Antiparasitic activity of Cerastes cerastes venom on Schistosoma mansoni infected mice‏.

Abstract

This study investigates whether Cerastes cerastes venom (CCV) administrated at different doses (3 and 6μg/mouse) and times (a week pre-infection, the first week post-infection, and the fifth week post-infection) possesses antischistosomal activity on Schistosoma mansoni infected mice. The results showed that treatment with half lethal dose (6 μg/mouse) of CCV, at various time schedules, led to a significant decrease in the total worm burden. However, quarter lethal dose (3μg/mouse) of CCV showed a significant decrease in the total worm burden only when administered a week pre-infection.
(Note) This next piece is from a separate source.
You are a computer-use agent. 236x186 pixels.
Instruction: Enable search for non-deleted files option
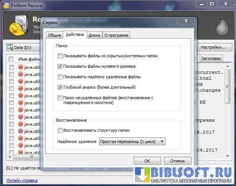click(x=60, y=98)
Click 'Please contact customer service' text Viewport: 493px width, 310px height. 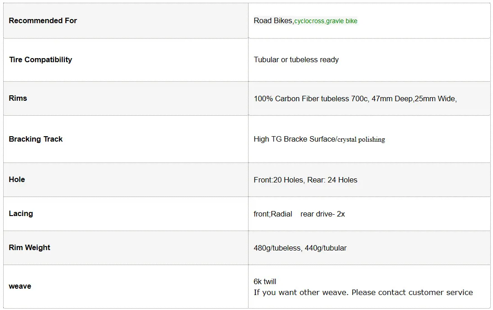412,292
The total number of deposited eggs by females of S. mansoni was significantly decreased in the liver and the intestine of mice treated with 3μg/mouse or 6μg/mouse CCV, associated with significant alterations in the oogram pattern with significant elevation in dead eggs levels and significant decrease in the number of mature eggs. Histological examinations illustrated a significant decrease in the number and diameter of hepatic granulomas in high dose (6μg/mouse) CCV-treated groups, while it was significant only a week pre-infection in low dose (3μg/mouse) CCV-treated groups. CCV also caused several tegumental changes in treated female and male worms, including loss of the normal surface architecture, tubercular destruction, loss of tubercles' spines, oedema, erosion, membrane blebbing, and swelling. S. mansoni-infected mice groups treated with CCV (6μg/mouse) a week before infection and at fifth week post-infection had, in all individuals up to a dilution of 1:1600, higher levels of antibodies against adult worm antigen. The current investigation found that C. cerastes venom has potential antischistosomal action in a time and dose-dependent manner (more enhanced antischistosomal effects at a dose of 6 μg and in the group treated in a week before infection), in addition to its potential immunomodulatory effect against schistosomiasis infection. More studies will be required to identify the venom's active ingredients that affect the host's immunology. This information could be used in the future to develop novel antischistosomal therapies.